▶ Task directions: When you reach the listing below, copy each line exactly.

─── Data for analysis

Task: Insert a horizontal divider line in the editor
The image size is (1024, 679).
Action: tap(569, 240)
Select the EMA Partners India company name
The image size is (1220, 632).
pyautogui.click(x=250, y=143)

──────

▶ Task solution:
Task: Insert a horizontal divider line in the editor
The image size is (1024, 679).
Action: tap(569, 240)
Select the EMA Partners India company name
The image size is (1220, 632).
pyautogui.click(x=250, y=143)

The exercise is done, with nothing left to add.